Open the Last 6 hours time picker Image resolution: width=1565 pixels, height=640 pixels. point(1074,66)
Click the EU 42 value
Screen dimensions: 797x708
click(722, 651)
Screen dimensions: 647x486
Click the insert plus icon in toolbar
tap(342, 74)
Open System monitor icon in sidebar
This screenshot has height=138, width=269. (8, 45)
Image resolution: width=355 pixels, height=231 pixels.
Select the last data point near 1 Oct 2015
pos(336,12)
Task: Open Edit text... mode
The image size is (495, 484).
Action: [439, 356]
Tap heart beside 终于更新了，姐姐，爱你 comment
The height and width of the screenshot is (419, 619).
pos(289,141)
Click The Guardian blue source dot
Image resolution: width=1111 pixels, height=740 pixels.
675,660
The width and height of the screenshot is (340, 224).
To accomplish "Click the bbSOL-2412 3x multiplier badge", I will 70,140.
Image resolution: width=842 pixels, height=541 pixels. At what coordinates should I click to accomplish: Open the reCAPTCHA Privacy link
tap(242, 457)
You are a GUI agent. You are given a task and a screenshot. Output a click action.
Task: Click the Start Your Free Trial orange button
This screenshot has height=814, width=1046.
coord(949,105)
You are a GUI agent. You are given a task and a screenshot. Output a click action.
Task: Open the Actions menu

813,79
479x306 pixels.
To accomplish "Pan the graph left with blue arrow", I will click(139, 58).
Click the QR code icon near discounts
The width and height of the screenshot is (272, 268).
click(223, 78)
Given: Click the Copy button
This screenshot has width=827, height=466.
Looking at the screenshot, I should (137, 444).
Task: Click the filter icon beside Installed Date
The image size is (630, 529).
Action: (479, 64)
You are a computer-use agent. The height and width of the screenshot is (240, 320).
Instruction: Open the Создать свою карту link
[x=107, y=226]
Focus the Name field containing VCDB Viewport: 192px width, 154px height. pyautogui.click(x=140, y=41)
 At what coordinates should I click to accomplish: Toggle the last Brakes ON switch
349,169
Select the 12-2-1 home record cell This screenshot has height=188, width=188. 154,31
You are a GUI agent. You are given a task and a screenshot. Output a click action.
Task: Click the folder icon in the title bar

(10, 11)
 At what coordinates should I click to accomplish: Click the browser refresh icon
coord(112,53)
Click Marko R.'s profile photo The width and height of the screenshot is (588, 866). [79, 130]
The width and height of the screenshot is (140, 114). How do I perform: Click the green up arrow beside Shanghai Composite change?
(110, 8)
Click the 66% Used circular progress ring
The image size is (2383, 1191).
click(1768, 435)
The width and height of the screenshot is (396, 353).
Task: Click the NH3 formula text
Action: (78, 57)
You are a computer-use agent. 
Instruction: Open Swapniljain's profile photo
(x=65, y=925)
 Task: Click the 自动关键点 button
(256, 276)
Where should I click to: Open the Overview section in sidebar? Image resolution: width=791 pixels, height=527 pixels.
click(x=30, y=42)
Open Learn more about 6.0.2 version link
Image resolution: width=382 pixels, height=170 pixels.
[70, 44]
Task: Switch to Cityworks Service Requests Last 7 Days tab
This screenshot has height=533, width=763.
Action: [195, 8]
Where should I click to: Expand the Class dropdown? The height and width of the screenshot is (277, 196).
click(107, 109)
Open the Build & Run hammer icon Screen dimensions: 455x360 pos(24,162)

> **WHAT THE TASK REQUIRES**
Go through the listing and copy all of it exactly.

> **THE COMPLETED TASK**
Open the Last 6 hours time picker Image resolution: width=1565 pixels, height=640 pixels. point(1074,66)
Click the EU 42 value
Screen dimensions: 797x708
click(722, 651)
Screen dimensions: 647x486
Click the insert plus icon in toolbar
tap(342, 74)
Open System monitor icon in sidebar
This screenshot has height=138, width=269. (8, 45)
Image resolution: width=355 pixels, height=231 pixels.
Select the last data point near 1 Oct 2015
pos(336,12)
Task: Open Edit text... mode
The image size is (495, 484).
Action: [439, 356]
Tap heart beside 终于更新了，姐姐，爱你 comment
The height and width of the screenshot is (419, 619).
pos(289,141)
Click The Guardian blue source dot
Image resolution: width=1111 pixels, height=740 pixels.
675,660
The width and height of the screenshot is (340, 224).
To accomplish "Click the bbSOL-2412 3x multiplier badge", I will 70,140.
Image resolution: width=842 pixels, height=541 pixels. At what coordinates should I click to accomplish: Open the reCAPTCHA Privacy link
tap(242, 457)
You are a GUI agent. You are given a task and a screenshot. Output a click action.
Task: Click the Start Your Free Trial orange button
This screenshot has height=814, width=1046.
coord(949,105)
You are a GUI agent. You are given a task and a screenshot. Output a click action.
Task: Open the Actions menu

813,79
479x306 pixels.
To accomplish "Pan the graph left with blue arrow", I will click(139, 58).
Click the QR code icon near discounts
The width and height of the screenshot is (272, 268).
click(223, 78)
Given: Click the Copy button
This screenshot has width=827, height=466.
Looking at the screenshot, I should (137, 444).
Task: Click the filter icon beside Installed Date
The image size is (630, 529).
Action: (479, 64)
You are a computer-use agent. The height and width of the screenshot is (240, 320).
Instruction: Open the Создать свою карту link
[x=107, y=226]
Focus the Name field containing VCDB Viewport: 192px width, 154px height. pyautogui.click(x=140, y=41)
 At what coordinates should I click to accomplish: Toggle the last Brakes ON switch
349,169
Select the 12-2-1 home record cell This screenshot has height=188, width=188. 154,31
You are a GUI agent. You are given a task and a screenshot. Output a click action.
Task: Click the folder icon in the title bar

(10, 11)
 At what coordinates should I click to accomplish: Click the browser refresh icon
coord(112,53)
Click Marko R.'s profile photo The width and height of the screenshot is (588, 866). [79, 130]
The width and height of the screenshot is (140, 114). How do I perform: Click the green up arrow beside Shanghai Composite change?
(110, 8)
Click the 66% Used circular progress ring
The image size is (2383, 1191).
click(1768, 435)
The width and height of the screenshot is (396, 353).
Task: Click the NH3 formula text
Action: (78, 57)
You are a computer-use agent. 
Instruction: Open Swapniljain's profile photo
(x=65, y=925)
 Task: Click the 自动关键点 button
(256, 276)
Where should I click to: Open the Overview section in sidebar? Image resolution: width=791 pixels, height=527 pixels.
click(x=30, y=42)
Open Learn more about 6.0.2 version link
Image resolution: width=382 pixels, height=170 pixels.
[70, 44]
Task: Switch to Cityworks Service Requests Last 7 Days tab
This screenshot has height=533, width=763.
Action: [195, 8]
Where should I click to: Expand the Class dropdown? The height and width of the screenshot is (277, 196).
click(107, 109)
Open the Build & Run hammer icon Screen dimensions: 455x360 pos(24,162)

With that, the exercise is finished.